J’ai refusé le poste chez GMP trois fois. Je ne connaissais absolument rien au secteur de l’énergie. Je leur ai dit qu’ils me détesteraient et qu’ils me licencieraient probablement après quelques mois.

À L’effet A, ce scénario est l’un des plus souvent évoqués par nos leaders lorsqu’elles font référence à leur propre parcours : en début de carrière, on leur a proposé un projet stimulant ou une promotion importante, mais elles ont hésité, convaincues qu’elles ne le méritaient pas ou qu’elles n’étaient pas à la hauteur.

Mais, comme le dirait Mary, lorsqu’un.e leader d’expérience vient vous chercher, c’est parce qu’il ou elle perçoit que vous en valez la peine, même si vous ne le voyez pas encore.

Lorsque Mary est elle-même devenue une leader, elle s’est mise à aider sans relâche les membres de son équipe à exceller. Elle les incitait à sortir de leur zone de confort et à les encourageait à accomplir des choses qui leur paraissaient jusqu’alors impossibles.

«L’un des plus grands cadeaux de ce poste a été de devenir une source d’inspiration pour d’autres femmes, en leur faisant savoir qu’elles pouvaient, elles aussi, accomplir des choses ambitieuses.»

Si Chris Dutton n’avait pas insisté, et si Mary n’avait pas finalement accepté, elle aurait peut-être manqué l’expérience professionnelle qui allait définir sa carrière, transformer l’empreinte environnementale et énergétique du Vermont pour les décennies à venir, et lui valoir une reconnaissance nationale dans son secteur.

2. Les innovations réelles demandent de la patience, de l’humilité et un millier de conversations.

En 1998, à peine quelques semaines après l’entrée en fonction de Mary aux ressources humaines de l’entreprise qu’elle allait un jour diriger, GMP reçoit un ordre d’imposition qui lui fait frôler la faillite. Fidèle à sa nature sociable et à son amour des gens, Mary déteste licencier du personnel. Elle décide plutôt de proposer une série de mesures non conventionnelles de réduction des coûts.
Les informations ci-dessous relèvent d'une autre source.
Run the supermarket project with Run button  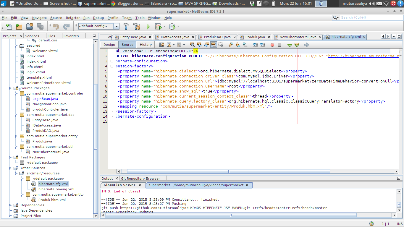coord(148,26)
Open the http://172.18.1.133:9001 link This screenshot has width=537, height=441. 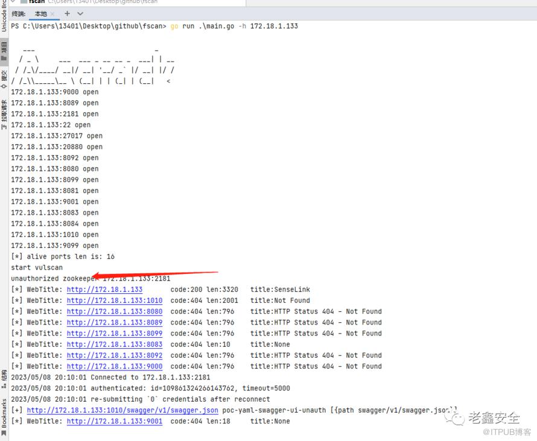tap(114, 421)
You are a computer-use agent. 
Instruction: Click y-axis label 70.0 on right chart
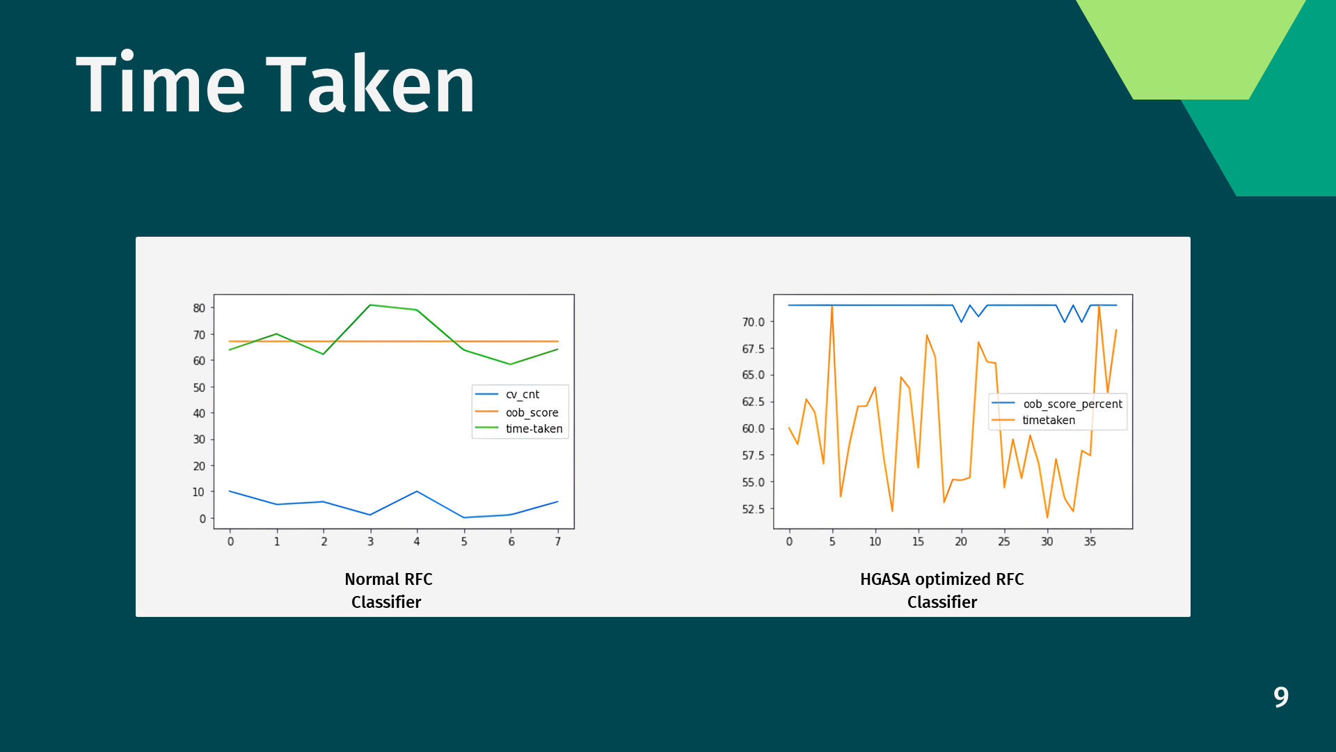pos(753,322)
Soi-disant impossibles à appliquer et n’ayant jamais été testées auparavant dans le secteur de l’énergie, elles ont été immédiatement rejetées. Sans se décourager, Mary a entamé des conversations stratégiques qui ont fini par créer les liens de collaboration dont elle avait besoin pour défendre sa vision. Deux ans plus tard, l’entreprise avait réalisé les économies dont elle avait besoin en limitant au maximum le nombre de mises à pied.

En 2010, lorsqu’elle propose le « rachat/fusion » compliqué et inédit de sa concurrente CVPS, la plus grande compagnie d’électricité du Vermont, plusieurs personnes, y compris des membres de sa propre équipe, lui ont dit que c’était impossible. Un homme lui a même dit que si elle y parvenait, il lui achèterait une BMW. En 2012, lorsque la fusion a été finalisée après deux ans d’intenses négociations, il lui a effectivement acheté sa BMW toute neuve… sous forme de jouet.
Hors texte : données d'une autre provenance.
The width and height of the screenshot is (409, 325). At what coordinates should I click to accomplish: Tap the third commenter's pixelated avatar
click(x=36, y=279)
Lorsqu’elle est devenue PDG en 2008, Mary a proposé un plan audacieux visant à transformer GMP en un modèle d’énergie verte produite localement. L’organisme de réglementation de l’État l’a toutefois rejeté catégoriquement, lui demandant d’abandonner son «activisme». Une décision qui a fait mal à Mary. Mais elle s’est ressaisie et elle a passé la majeure partie des deux années suivantes à rechercher humblement des personnes gravitant autour de l’organisme. Sans essayer de les convaincre, elle a tendu l’oreille pour écouter leurs enjeux et apprendre, afin de mieux comprendre leur point de vue. Toutes les parties prenantes ont fini par se mettre d’accord, et la voie fut libre pour que GMP devienne un phare de la durabilité, tout en réalisant des économies.
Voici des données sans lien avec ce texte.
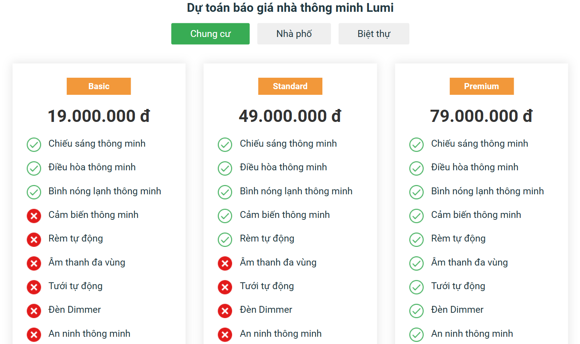Click the red cross beside Âm thanh đa vùng in Standard
The height and width of the screenshot is (344, 580).
(225, 263)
3. La vulnérabilité : le super-pouvoir d’une grande dame

En tant que PDG de GMP, Mary organisait chaque lundi matin une vaste conférence téléphonique avec la plupart des 600 personnes employées par la compagnie d’électricité à propos de sujets variés, notamment la sécurité.

Au début de 2015, un sujet différent était à l’ordre du jour.

Mary a révélé qu’elle était sur le point de subir une double mastectomie en raison du résultat d’un récent test génétique et des antécédents de cancer dans sa famille. Sa mère, ses tantes et deux cousines ont succombé au cancer du sein ou à d’autres cancers apparentés. Sur le moment, la réaction a été silencieuse, mais dans les jours qui ont suivi, les vannes se sont ouvertes : «J’ai reçu une avalanche de courriels. Les gens m’ont raconté leur histoire et ont exprimé leurs craintes.»

Mary organisait également des réunions hebdomadaires en personne et en petits groupes. Après l’une de ces réunions, un ouvrier s’est approché pour lui confier que sa femme était aux prises avec une épreuve médicale difficile. Il a dit à Mary que son histoire lui avait donné le courage de dire à ses collègues ce qu’il vivait.

Cette histoire ne concerne pas seulement l’ouverture d’esprit. La sécurité de toute personne travaillant sur les lignes électriques a un impact sur celle des autres, et les sources de distraction doivent absolument être signalées aux collègues. Dans cette situation, la création d’un lien de confiance nécessaire pour partager ouvertement ses difficultés a permis de renforcer la cohésion de l’équipe et de créer un environnement de travail plus sûr et plus efficace. Un leadership véritablement confiant entraîne des bénéfices inattendus.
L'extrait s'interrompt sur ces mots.